Review Summary: A complex, sprawling concept album that sees Gazpacho at their most formidable.
It really is remarkable when a group of musicians are able to exercise complete and total control over their creations, all while getting their music out to those who can appreciate and love it. Say what you want about how the Internet has ruined the music industry, but no one can deny how good it has been for independent musicians. Of course there are plenty of hacks out there, but Gazpacho remain one of the most impressive and ambitious groups to rise from the Internet age. Joining with an official record label five years ago only resulted in releases more eclectic and bizarre than the last. Molok
stands as the current peak of this trend, taking the quirkiness of Demon
to a new level while exercising out much of the Lovecraftian horror it possessed. Another heady concept album, Molok
centers on science versus religious trends and Norwegian folklore. As the story takes place in the 1920s, there is a very apparent old-fashioned aesthetic to many of the melodies, particularly in the opening few tracks.
“Park Bench” and “The Master’s Voice” introduce Molok
, with airy guitars and subtle melodies interwoven throughout. The stranger moments are reserved for the following songs, with lead single “Know Your Time” being the most emotive and powerful catharsis of all four songs. It ends with a beautiful guitar solo that breaks into a calming violin outro alongside bongo drums throbbing in the background. “ABC” is one of the more accessible moments of Molok
, full of soaring synths and Jan-Henrik Ohme’s soothing vocals. This serves to break the building intensity of the previous tracks, which include full choirs, bouncy accordion lines with technical, experimental percussion and drumming.

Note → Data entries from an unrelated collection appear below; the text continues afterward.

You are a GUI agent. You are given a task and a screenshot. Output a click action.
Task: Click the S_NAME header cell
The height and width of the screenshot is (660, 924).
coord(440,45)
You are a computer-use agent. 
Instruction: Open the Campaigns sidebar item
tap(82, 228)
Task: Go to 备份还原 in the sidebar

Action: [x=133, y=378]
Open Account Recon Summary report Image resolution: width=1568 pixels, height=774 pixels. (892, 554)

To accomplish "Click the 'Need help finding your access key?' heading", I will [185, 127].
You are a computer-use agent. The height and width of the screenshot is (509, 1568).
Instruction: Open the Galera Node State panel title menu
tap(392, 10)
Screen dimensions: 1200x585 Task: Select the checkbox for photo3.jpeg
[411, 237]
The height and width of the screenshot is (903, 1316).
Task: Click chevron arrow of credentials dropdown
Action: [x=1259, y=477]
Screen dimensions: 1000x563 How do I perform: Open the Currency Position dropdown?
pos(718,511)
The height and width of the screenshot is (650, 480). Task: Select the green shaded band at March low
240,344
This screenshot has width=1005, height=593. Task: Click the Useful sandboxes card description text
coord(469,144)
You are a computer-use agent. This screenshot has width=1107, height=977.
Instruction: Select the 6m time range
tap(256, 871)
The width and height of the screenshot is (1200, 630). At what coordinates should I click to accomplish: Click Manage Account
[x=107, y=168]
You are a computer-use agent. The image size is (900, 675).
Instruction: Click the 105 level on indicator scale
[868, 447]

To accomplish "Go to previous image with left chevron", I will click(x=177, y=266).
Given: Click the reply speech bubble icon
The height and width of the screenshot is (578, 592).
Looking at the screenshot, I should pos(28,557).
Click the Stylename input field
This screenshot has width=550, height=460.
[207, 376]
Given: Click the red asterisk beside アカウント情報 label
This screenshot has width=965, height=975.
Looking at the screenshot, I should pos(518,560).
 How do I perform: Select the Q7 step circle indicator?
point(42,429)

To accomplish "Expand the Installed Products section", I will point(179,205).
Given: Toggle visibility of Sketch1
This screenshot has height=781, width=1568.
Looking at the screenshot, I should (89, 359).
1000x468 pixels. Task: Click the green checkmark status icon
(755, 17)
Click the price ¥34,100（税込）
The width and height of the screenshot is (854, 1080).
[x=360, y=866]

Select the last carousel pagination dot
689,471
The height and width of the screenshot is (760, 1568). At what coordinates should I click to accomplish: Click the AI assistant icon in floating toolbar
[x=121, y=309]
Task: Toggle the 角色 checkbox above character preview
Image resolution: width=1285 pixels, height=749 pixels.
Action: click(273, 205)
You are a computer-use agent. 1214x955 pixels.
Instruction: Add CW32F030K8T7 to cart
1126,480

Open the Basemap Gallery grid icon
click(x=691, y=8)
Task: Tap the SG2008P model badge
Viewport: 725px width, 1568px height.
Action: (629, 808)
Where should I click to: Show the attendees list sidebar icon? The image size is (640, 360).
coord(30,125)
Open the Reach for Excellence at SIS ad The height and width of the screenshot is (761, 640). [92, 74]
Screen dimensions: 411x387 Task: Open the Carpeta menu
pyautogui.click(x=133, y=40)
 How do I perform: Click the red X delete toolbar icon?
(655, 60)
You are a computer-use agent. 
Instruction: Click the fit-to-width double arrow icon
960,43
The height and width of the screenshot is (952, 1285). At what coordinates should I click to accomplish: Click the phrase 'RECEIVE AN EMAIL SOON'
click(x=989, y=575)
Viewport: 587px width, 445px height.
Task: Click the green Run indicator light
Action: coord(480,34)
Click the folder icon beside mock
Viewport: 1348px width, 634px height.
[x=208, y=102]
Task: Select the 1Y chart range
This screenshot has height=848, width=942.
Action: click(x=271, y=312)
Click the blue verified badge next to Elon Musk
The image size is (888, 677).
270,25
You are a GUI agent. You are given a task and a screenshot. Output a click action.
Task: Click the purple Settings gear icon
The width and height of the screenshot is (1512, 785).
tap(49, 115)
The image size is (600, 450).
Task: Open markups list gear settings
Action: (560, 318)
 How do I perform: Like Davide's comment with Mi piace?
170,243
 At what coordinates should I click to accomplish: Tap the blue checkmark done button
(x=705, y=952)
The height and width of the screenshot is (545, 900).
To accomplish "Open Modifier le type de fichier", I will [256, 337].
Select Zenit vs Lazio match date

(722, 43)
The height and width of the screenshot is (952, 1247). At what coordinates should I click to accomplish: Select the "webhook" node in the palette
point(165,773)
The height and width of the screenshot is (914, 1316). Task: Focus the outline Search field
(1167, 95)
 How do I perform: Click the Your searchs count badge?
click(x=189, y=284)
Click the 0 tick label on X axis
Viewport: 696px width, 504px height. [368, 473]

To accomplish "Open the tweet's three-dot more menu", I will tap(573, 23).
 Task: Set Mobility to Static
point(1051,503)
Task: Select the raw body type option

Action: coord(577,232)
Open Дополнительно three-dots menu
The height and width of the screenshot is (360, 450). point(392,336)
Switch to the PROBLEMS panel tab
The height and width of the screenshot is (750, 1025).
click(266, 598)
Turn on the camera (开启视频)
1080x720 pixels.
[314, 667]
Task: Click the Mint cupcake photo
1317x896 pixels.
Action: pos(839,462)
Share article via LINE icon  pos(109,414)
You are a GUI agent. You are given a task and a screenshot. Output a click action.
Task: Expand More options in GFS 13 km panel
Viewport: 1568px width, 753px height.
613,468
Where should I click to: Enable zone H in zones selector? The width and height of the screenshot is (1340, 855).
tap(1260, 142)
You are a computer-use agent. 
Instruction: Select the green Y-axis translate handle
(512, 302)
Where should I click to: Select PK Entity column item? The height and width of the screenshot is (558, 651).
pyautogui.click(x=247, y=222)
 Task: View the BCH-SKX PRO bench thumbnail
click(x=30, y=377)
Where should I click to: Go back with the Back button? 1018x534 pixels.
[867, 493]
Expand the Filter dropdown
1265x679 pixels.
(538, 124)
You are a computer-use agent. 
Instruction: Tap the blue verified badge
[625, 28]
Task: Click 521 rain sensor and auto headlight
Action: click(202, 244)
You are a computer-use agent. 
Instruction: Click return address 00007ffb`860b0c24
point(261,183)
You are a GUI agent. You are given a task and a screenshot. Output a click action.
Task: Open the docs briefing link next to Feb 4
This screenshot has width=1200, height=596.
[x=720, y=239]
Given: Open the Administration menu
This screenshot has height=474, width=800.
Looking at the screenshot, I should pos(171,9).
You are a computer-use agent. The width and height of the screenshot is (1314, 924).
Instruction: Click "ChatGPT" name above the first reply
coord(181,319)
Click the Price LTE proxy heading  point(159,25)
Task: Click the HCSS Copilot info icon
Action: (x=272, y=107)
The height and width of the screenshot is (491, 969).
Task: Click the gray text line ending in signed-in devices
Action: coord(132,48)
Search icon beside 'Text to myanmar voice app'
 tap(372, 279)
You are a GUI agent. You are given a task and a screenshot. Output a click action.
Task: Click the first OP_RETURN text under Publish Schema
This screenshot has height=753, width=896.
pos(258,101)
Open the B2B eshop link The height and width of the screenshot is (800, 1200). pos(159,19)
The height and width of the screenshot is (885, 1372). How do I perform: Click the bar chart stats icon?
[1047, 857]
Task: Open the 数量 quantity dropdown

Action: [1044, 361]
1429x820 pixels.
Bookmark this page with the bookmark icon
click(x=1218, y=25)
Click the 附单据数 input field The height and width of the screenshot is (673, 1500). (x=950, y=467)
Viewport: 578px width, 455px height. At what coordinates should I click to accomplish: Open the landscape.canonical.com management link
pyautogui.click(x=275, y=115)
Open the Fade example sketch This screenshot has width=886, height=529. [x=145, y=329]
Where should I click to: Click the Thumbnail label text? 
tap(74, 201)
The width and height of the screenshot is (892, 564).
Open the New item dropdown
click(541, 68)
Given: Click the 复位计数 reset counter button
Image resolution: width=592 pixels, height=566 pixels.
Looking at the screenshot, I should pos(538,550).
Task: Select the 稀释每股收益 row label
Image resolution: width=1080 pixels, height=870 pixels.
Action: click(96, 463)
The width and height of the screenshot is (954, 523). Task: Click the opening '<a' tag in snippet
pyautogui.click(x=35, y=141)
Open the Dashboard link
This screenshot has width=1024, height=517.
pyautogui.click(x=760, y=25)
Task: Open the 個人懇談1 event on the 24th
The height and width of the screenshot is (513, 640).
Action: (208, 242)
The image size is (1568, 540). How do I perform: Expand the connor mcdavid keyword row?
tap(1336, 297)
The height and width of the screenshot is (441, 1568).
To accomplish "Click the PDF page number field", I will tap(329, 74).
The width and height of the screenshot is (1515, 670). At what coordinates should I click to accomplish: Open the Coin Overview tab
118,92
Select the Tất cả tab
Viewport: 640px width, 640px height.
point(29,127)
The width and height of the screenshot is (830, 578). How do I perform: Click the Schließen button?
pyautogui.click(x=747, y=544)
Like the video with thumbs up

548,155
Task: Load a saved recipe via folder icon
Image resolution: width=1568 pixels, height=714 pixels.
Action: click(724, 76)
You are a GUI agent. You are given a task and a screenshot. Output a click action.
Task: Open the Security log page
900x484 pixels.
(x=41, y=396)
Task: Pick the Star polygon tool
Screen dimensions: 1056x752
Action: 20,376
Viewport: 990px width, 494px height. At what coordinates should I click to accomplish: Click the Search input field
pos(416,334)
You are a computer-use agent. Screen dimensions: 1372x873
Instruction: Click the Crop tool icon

There is something to be said for the effectiveness of Gazpacho’s penchant to include nearly every instrument conceivable in each of their releases, from the didgeridoo to the mandolin. Their constantly atypical instrumentation remarkably never collapses in on itself in over-pretentious cacophony that so many neo-progressive rock musicians fall prey to. They have always known when less is more, and the closing epic “Molok Rising” showcases these strengths beautifully. It closes the album in extended displays of grooving guitar lines (which could have been used more overall) and foreboding synth textures that weave about through the rhythmic throbbing of the diverse percussion. A moody guitar melody alongside backing instruments settle into an eerie sounding instrumental jam, each sound bleeding into one another, even the drums. This serve to remind the listener of Night
, while still being a natural evolution from an already explored sound.
It has only been one year since Demon
, and Molok
is yet another testament to the gifted minds behind Gazpacho and their seemingly endless flow of off-kilter, truly original art rock. Despite all the complexities of Molok
, there is a contemplative mystery surrounding it, and serves as reassuring reminder of what Gazpacho excel in – complex and creative musical arrangements alongside evocative atmospheres. It’s a demanding listen, and catching all of the subtle musical and thematic nuances takes time to fully digest. Let Molok’s
arcane charms wash over you, and experience all of the artful, intoxicating, and adventurous qualities contained within.